**Passage to read**
_ _ _ _ _
As with most legal matters, the details surrounding Probate can seem daunting at times. For the most part, Solicitors try to put things in a clear and concise manner, but there are times when they are bound by laws, rules and convention to be precise.
Leading Rotherham-based outfit, Oxley & Coward offer free half hour consultations and can also visit you at home or carry out hospital visits if you can’t get in to see them
Peace of Mind In Tough Times
It is natural to be concerned about your future care, or care for your loved ones, as you become older.
When it comes to legal matters, their advice is to make sure you’ve got cover in place, avoiding problems arising at what may already be a time of crisis.
At Oxley & Coward their solicitors take a sensitive, professional and transparent approach. Whether it’s advising you on the preparation of your Will, Lasting Power of Attorney or Court of Protection application, or giving you the advice needed to deal with the administration of a loved one’s Estate.
If you die without having a Will in place (intestate), the law will decide to whom your Estate passes. Many assume that it automatically pass to their nearest and dearest, however this is not always the case. Whether you require a simple Will, or something more complex, involving Trusts and protection of assets, our expert team offers sensitive, professional yet practical advice tailored to meet your individual requirements.
Having a professionally drafted Will in place is the best way to ensure peace of mind.
Lasting Powers of Attorney (LPA)
Completing a LPA, and having it officially registered, is the way to ensure that the people you trust (your Attorney/s) can make important decisions on your behalf if you become mentally or physically incapable of doing so. There are two types of LPA, Property and Affairs and Health and Welfare.
Once registered, a Property and Affairs LPA can be set up to allow your Attorney to act on your behalf, including managing a bank or building society account or, paying your bills. Having an LPA in place does not restrict your right to control your affairs as long as you are able to do so.
A Health and Welfare LPA provides the option of authorising your Attorney to give consent (or refuse consent) to life sustaining treatment if it is in your best interests. It can only be used after registration and, if you are unable to make or communicate your own decisions in the future.
Oxley & Coward can tailor-make either type of LPA. For example, they can include legally binding conditions where appropriate or, non-binding guidance, as words of comfort for you.
Court of Protection Applications
There may come a time when a family member or friend is unable to make significant decisions for themselves. Illness, such as dementia, a stroke or perhaps an accident or brain injury, are all too common.
Without a Lasting or Enduring Power of Attorney in place, it may be necessary for an application to be made to the Court of Protection. In this case an appropriate Order is obtained to authorise a Deputy to act on their behalf and in their best interests.
_ _ _ _ _
**Information shown**
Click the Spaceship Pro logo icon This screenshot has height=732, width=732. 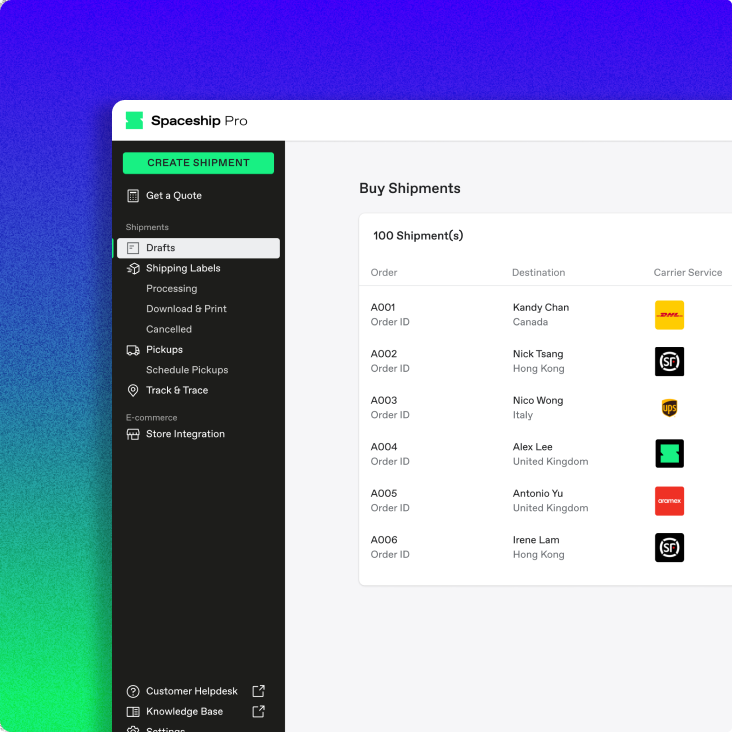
_ _ _ _ _
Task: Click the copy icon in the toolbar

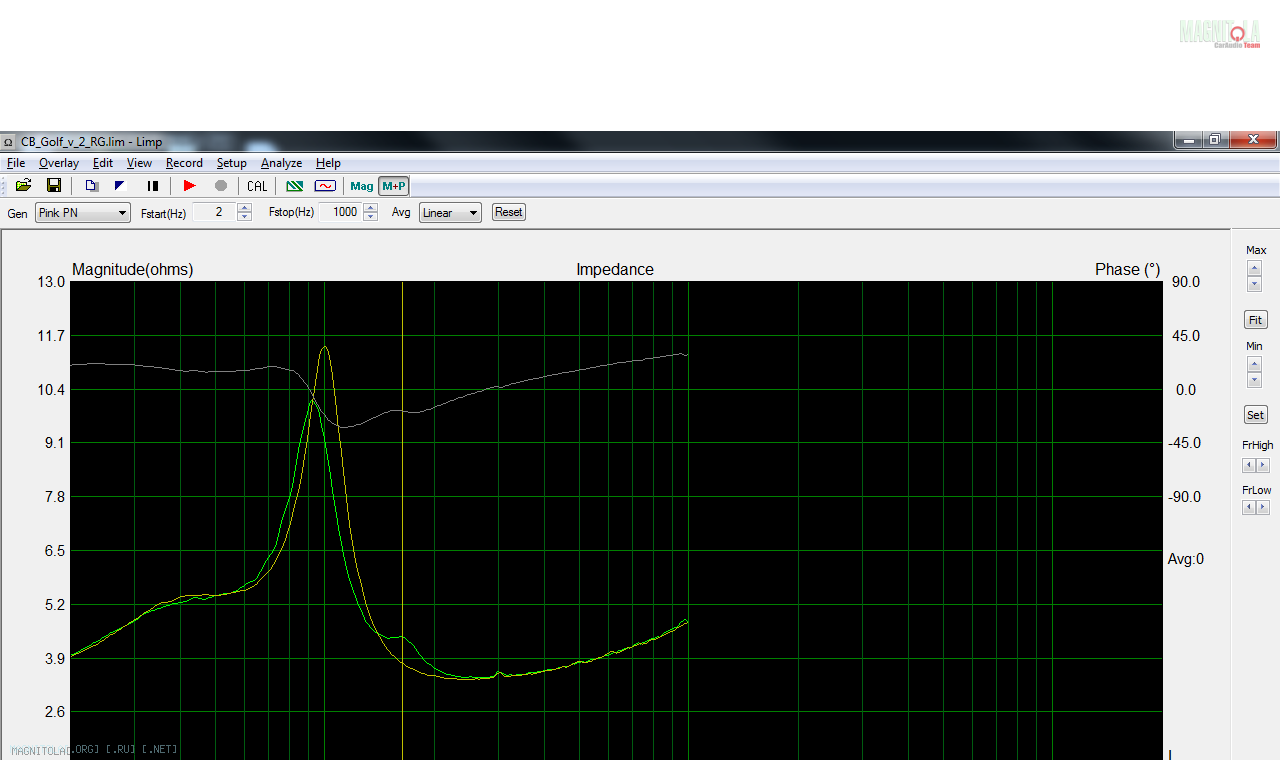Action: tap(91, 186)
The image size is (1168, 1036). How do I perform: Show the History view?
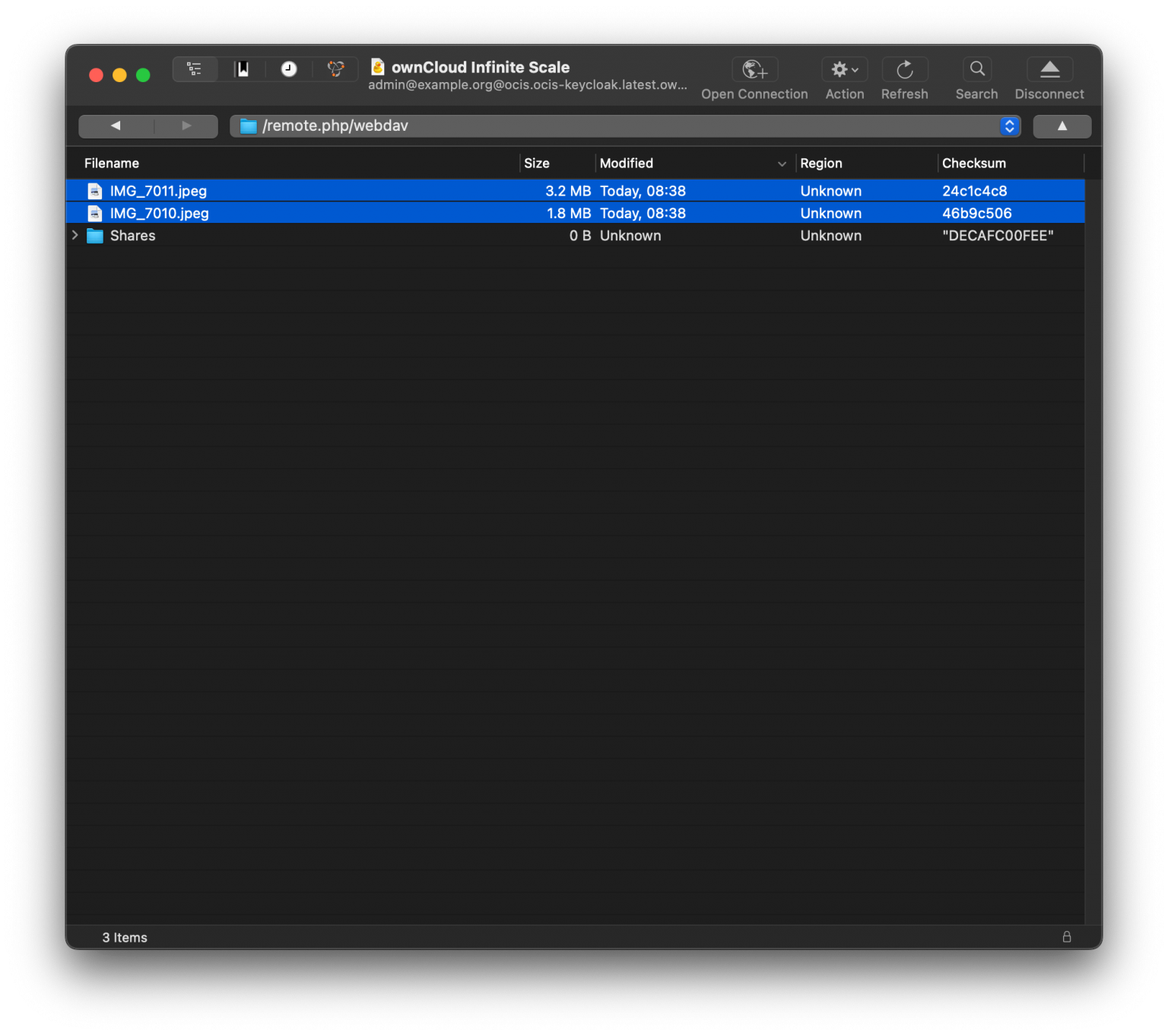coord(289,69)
_ _ _ _ _
**Prompt 1**
Reproduce, word for word, the stretch of the probate and legal advice text from "Having a professionally" through "Health and Welfare.".
**Prompt 2**
Write what follows the last sentence of the text on wills, attorneys and the Court of Protection, carrying it on from that point.

**Answer box 1**
Having a professionally drafted Will in place is the best way to ensure peace of mind.
Lasting Powers of Attorney (LPA)
Completing a LPA, and having it officially registered, is the way to ensure that the people you trust (your Attorney/s) can make important decisions on your behalf if you become mentally or physically incapable of doing so. There are two types of LPA, Property and Affairs and Health and Welfare.

**Answer box 2**
Appointed by the Court of Protection, the Deputy manages the property and affairs, and in some cases the Health and Welfare, of someone who lacks the mental capacity to make their own decisions. A Deputy is usually a family member or friend, but in some cases it can be a Solicitor or other professional.
You can apply to be appointed as Deputy for your loved one, and if you are appointed, you will receive a Court Order advising on what you can and cannot do, to act in a person’s best interest, as set out in the Mental Capacity Act 2005 and the Mental Capacity Act Code of Practice.
Again Oxley & Coward have a wealth of experience in applying for Deputyship orders and are happy to advise you on individual circumstances, with Partners that are also professionally appointed Deputies experienced in the practices of the Court of Protection and the Office of the Public Guardian.
When a loved one dies, we understand that it can be one of the most emotionally distressing times of your life. Probably the last thing on your mind is dealing with their property and affairs. Unfortunately, at some point these matters have to be addressed, and we can help and assist you throughout this process.
If your loved one has left a Will, you will probably be told by various institutions that they require sight of a Grant of Probate. If they have died without a Will (intestate) they will be asking for a “Grant of Administration” or a “Grant of Representation”.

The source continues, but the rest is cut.